● Passage to read
“The GAO report confirms what the industry has been saying for years: the CMS auditing system is poorly managed, is forcing good providers out of business and needs to be significantly revised,”
Thomas Ryan, president of AAHomecare
A Government Accountability Office (GAO) investigation recently found that the Centers for Medicare & Medicaid Services (CMS) provides insufficient oversight to contractors auditing Medicare reimbursement claims. These inappropriate, multiple audits are crippling the operations of many home medical equipment providers.
The American Association for Homecare (AAHomecare) said the GAO report, which was released earlier this month, underscores the repeated complaints from providers that the rampant out-of- control CMS audit system is placing unfair burdens on their businesses.
“The GAO report confirms what the industry has been saying for years: the CMS auditing system is poorly managed, is forcing good providers out of business and needs to be significantly revised,” said Thomas Ryan, president of AAHomecare. “Hopefully, the GAO report helps create the changes needed to ensure that HME providers can stay in business and supply Medicare beneficiaries with the quality services and products that they deserve.”

● Work task A
In the article on the GAO audit report, rewrite the paragraph beginning "A Government Accountability Office (GAO) investigation" as a short bulleted list that keeps its main facts.
● Work task B
In the article on the GAO audit report, who is the president of AAHomecare?

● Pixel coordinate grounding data

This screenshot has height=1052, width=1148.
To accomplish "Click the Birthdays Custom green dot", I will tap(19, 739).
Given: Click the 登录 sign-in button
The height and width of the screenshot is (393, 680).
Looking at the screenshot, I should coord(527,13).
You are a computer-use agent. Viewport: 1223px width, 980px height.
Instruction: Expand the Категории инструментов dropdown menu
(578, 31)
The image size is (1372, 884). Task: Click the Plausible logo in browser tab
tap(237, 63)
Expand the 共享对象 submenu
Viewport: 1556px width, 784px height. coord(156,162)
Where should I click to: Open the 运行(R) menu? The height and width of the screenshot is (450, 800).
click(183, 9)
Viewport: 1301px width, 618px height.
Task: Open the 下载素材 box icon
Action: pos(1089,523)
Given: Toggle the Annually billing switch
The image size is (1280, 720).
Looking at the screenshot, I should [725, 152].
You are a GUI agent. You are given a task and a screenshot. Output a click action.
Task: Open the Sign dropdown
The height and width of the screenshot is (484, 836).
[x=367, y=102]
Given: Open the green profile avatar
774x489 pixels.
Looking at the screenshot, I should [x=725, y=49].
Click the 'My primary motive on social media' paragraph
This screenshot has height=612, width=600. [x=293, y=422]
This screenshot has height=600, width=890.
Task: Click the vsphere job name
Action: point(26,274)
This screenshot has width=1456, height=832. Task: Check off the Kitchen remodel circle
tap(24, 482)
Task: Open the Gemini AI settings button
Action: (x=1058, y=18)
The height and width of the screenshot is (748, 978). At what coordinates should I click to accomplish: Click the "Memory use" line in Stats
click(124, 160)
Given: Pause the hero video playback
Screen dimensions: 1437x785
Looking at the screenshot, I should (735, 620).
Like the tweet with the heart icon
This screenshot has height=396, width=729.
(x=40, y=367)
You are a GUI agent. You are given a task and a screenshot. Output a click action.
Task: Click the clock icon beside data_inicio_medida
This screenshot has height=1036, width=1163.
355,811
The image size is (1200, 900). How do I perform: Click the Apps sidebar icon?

● Response box A
- A recent GAO investigation found that CMS provides insufficient oversight to contractors auditing Medicare reimbursement claims.
- These inappropriate, multiple audits are crippling the operations of many home medical equipment providers.

● Response box B
Thomas Ryan.